The Half Life of Happiness

Although The Half-Life of Happiness begins "For no reason he could think of, Mike felt terrific," the reader is not reassured. The details accrue with disturbing precision during Mike's walk across Charlottesville's Courthouse Square: clear spring sky, soft breeze, pretty tax specialist, bouncy tap-dance teacher, languorous bookstore clerk, charmingly stuttering woman doctor. Then we glimpse the house he shares with his wife and their two daughters: ramshackle, cluttered, incomplete--"a series of partly assembled kits for family happiness." Clearly, this is one marriage--one family--with trouble in its future. Of course, without trouble, there'd be no novel. Only in this case, the family is so fun, their circle of bright, articulate, bohemian friends so very winning, that watching them careen toward disaster has the same nasty inevitability as a horror movie: one wants to throw up a hand and say, "Wait!
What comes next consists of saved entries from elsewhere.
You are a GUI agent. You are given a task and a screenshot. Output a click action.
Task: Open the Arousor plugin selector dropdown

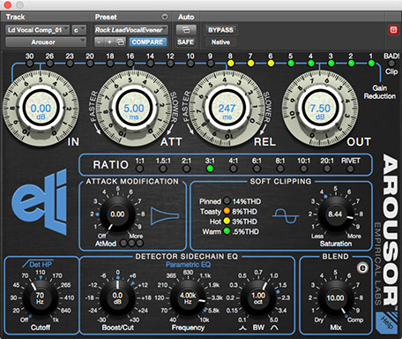point(46,42)
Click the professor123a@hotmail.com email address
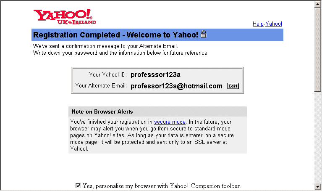The width and height of the screenshot is (322, 191). pos(176,86)
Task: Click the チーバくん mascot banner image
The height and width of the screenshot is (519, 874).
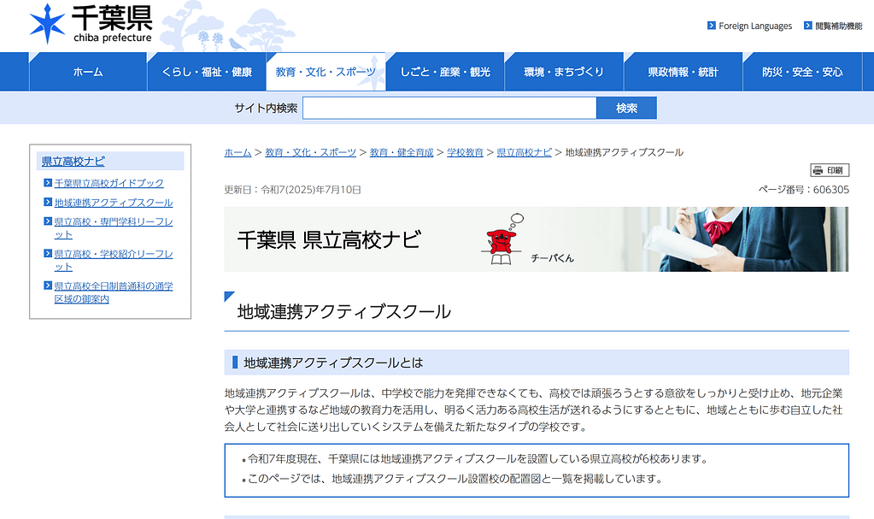Action: (x=536, y=239)
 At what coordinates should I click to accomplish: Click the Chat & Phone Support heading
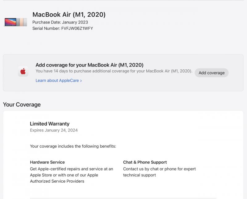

Don't go see what was making that noise upstairs!" . The author of the National Book Award-winning Spartina, Casey brings new energy to what could be a familiar story, and his take on the domestic novel, late 1970s style, is a masterpiece of finely drawn characters and meticulous detail. -- 528 Pages - Paperback

Tim O'Brien

 Tomcat in Love  To date, Tim O'Brien's novels have all shared common traits: his heroes hail from the Midwest, usually Minnesota; Vietnam figures prominently; and the stories he tells, though invested with mordant wit, are usually pretty grim. So an O'Brien fan coming to Tomcat in Love on the heels of his earlier novels can be forgiven for occasionally checking the name on the cover (and the photo on the dust jacket) just to be sure this is, indeed, the same Tim O'Brien who wrote Going After Cacciato, The Things They Carried, If I Die in a Combat Zone, and In the Lake of the Woods.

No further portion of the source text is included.